Materials provided
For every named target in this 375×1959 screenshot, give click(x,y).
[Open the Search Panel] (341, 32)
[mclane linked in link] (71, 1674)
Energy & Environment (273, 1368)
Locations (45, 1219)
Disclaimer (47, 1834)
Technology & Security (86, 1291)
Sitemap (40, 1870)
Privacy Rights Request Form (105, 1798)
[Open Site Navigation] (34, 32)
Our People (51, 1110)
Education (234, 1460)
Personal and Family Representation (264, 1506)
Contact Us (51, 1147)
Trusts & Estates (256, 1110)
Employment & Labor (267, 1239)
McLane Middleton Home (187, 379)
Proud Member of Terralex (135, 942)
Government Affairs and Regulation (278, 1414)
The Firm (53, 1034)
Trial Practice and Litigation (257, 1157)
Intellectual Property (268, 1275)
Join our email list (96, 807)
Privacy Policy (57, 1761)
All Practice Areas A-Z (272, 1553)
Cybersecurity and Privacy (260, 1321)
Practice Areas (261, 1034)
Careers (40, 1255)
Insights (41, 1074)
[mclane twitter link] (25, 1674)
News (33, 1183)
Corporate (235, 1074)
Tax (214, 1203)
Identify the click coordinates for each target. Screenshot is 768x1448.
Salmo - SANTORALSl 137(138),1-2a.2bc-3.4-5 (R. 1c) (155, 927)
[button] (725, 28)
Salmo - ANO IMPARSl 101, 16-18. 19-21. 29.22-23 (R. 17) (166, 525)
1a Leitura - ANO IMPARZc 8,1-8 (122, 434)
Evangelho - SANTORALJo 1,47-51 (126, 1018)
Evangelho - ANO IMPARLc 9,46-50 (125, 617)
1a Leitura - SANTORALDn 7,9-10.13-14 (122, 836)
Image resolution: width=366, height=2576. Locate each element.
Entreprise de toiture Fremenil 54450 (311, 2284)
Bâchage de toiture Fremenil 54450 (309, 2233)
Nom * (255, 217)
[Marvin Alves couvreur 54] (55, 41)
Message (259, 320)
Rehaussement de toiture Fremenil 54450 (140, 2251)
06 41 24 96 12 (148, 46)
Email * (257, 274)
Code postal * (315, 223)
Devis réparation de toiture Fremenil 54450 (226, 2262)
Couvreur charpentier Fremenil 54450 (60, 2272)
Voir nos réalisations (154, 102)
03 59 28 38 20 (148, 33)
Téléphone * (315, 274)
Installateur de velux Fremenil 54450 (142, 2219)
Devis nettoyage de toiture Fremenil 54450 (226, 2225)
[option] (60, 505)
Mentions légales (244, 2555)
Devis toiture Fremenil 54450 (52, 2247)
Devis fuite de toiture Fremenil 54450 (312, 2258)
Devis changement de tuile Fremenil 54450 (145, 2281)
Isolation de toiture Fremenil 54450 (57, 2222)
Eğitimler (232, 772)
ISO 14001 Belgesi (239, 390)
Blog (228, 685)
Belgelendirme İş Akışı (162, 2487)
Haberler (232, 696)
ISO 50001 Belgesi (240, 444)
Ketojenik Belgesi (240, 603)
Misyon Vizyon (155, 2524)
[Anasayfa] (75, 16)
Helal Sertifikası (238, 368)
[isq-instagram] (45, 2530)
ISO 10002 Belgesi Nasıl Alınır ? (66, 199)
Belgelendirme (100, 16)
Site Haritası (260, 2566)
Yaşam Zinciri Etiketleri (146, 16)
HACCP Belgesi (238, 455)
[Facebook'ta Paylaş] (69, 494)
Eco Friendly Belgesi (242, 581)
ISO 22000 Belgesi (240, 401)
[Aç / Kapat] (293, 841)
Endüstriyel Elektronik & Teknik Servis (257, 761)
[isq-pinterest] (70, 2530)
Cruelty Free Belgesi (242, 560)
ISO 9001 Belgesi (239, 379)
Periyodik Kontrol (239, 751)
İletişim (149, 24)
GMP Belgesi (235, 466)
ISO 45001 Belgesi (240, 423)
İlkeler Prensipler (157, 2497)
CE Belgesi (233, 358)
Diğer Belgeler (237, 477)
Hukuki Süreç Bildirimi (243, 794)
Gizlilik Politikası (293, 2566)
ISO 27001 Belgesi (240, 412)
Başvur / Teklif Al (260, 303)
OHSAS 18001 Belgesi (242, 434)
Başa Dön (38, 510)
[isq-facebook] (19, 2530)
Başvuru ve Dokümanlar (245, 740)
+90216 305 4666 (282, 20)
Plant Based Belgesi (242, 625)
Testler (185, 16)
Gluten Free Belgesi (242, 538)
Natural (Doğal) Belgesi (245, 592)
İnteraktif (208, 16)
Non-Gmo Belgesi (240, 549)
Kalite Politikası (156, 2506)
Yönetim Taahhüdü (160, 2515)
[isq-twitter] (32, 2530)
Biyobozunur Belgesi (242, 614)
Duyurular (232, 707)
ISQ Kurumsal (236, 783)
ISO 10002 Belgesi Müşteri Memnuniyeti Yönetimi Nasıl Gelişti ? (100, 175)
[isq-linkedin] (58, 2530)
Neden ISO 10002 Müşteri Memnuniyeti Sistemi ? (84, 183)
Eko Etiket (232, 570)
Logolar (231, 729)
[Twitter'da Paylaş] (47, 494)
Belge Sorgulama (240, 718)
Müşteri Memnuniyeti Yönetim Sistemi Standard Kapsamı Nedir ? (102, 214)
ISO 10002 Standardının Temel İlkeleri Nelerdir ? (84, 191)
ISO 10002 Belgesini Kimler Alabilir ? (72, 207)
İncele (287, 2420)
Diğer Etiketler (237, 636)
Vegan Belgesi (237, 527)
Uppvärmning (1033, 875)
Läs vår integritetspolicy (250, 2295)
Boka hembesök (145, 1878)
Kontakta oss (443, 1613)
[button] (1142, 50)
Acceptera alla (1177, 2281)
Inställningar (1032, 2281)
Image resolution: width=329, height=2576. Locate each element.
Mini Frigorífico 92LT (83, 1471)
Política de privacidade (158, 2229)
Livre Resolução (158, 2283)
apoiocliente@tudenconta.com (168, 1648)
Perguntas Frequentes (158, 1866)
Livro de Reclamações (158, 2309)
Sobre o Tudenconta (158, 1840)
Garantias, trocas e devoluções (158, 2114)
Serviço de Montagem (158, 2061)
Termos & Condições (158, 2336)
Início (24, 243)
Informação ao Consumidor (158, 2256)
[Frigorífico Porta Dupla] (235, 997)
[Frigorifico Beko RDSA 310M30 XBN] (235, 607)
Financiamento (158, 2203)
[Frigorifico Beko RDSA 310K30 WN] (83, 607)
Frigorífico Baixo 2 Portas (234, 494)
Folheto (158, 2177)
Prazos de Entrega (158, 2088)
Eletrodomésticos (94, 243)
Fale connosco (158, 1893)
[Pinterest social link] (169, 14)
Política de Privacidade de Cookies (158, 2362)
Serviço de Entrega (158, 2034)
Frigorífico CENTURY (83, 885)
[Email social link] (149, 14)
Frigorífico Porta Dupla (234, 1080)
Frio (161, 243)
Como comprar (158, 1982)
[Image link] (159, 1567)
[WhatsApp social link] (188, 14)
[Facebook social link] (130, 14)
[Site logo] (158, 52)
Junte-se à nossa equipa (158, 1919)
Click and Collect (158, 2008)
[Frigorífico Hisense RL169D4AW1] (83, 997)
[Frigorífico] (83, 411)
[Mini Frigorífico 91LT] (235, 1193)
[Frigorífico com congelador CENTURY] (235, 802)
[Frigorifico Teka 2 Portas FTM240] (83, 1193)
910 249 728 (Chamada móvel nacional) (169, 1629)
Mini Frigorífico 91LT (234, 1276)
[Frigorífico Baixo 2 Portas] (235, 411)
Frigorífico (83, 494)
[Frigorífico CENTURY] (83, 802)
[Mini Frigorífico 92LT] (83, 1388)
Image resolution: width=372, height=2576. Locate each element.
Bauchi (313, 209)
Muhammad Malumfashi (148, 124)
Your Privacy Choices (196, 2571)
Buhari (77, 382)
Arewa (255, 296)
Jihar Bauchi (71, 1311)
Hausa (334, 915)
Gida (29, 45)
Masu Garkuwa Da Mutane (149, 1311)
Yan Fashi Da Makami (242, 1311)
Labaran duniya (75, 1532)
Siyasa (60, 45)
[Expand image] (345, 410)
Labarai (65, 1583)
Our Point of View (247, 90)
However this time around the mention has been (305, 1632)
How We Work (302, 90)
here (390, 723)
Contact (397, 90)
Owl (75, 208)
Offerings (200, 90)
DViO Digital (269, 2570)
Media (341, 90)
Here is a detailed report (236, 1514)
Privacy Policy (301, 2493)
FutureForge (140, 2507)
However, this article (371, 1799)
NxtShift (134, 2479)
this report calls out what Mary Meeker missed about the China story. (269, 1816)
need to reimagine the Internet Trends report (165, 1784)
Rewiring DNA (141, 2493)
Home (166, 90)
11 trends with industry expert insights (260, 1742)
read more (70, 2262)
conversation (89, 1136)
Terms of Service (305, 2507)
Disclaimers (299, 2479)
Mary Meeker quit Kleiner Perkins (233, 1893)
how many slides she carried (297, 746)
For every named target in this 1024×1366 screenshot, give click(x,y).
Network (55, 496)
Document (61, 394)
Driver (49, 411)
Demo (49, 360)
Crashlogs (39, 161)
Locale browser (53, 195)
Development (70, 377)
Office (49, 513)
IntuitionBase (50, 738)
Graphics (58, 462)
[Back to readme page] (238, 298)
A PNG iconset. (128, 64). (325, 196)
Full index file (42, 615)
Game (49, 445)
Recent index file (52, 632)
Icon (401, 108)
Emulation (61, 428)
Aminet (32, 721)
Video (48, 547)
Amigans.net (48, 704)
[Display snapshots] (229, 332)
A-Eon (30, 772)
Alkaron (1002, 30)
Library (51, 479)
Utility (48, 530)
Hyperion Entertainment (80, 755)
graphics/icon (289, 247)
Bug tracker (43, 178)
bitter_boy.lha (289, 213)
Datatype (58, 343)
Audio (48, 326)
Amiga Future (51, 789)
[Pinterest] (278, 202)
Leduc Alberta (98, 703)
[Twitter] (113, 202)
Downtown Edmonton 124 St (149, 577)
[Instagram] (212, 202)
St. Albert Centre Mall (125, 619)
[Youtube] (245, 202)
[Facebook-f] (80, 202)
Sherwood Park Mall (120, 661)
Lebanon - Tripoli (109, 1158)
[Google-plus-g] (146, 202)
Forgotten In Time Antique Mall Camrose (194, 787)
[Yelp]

Goal of the exercise
Repeat, character for character, the lines of the material above from the line with "Emulation (61, 428)" through the line with "Bug tracker (43, 178)".

Expected answer
Emulation (61, 428)
Aminet (32, 721)
Video (48, 547)
Amigans.net (48, 704)
[Display snapshots] (229, 332)
A-Eon (30, 772)
Alkaron (1002, 30)
Library (51, 479)
Utility (48, 530)
Hyperion Entertainment (80, 755)
graphics/icon (289, 247)
Bug tracker (43, 178)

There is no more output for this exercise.